Hi RichardADeVenezia, I tested your code and it works, but with corrections. Datasets need to be sorted and the sequence in set 2 must start over for each group gender,ageclass. So the correct code is: proc sort data=one;
by gender ageclass;
run;
proc sort data=two;
by gender ageclass
run;
data one_v;
set one;
by gender ageclass;
if first.ageclass then pair=0; else pair+1;
run;
data two_v;
set two;
by gender ageclass;
if first.ageClass then seq=0; else seq+1;
pair = floor(seq/2);
rowseq + 1;
run;
proc sql;
create table want as
select two.subset, two.gender, two.code, two.ageclass, one.code as assigned_code
from two_v as two
left join one_v as one
on one.gender=two.gender
& one.ageclass=two.ageclass
& one.pair=two.pair
order by rowseq
; I will mark your post as the solution but readers mind to read this post too because without the corrections the algorithm doesn't work.
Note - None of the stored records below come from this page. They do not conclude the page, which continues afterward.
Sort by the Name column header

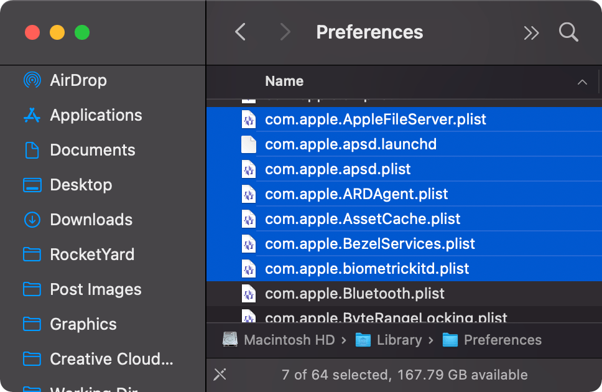tap(284, 82)
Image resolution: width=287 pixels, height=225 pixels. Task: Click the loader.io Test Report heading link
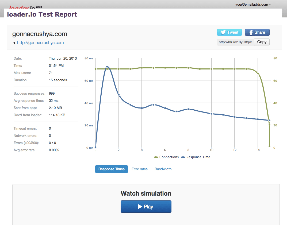coord(42,14)
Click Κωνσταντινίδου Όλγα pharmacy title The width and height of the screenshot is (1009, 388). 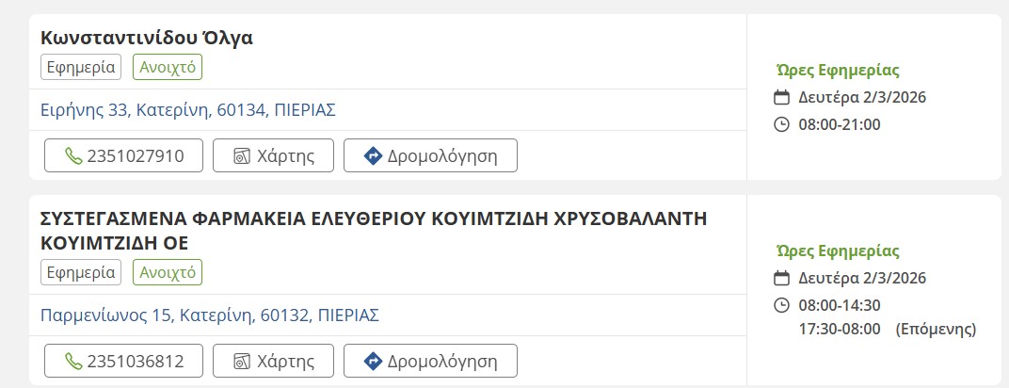pyautogui.click(x=147, y=38)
I'll use this post to share a solution I elaborated myself and hopefully to get your comments on it: /* inner loop, on dataset two */
%macro loop_two(code_v,gender_v,ageclass_v);
data two (drop = counter);
set two;
length assigned_code $25;
if _n_ = 1 then
counter = 0;
if (counter<4 & assigned_code = ' ' & gender = "&gender_v" & ageclass = "&ageclass_v") then
do;
assigned_code = "&code_v";
counter+1;
end;
run;
%mend;
/* outer loop, on dataset one */
data _null_;
set one;
call execute('%loop_two('||code||','||gender||','||ageclass||')' );
run; It works but it's slow, because it calls a macro for each observation in dataset one. I wonder if there is a faster way to do it with a double loop... A way to build an array in memory with a single read from dataset one, maybe with macro arrays? But macro arrays can only get a single column of a dataset, they can't take the whole dataset as a matrix, can they?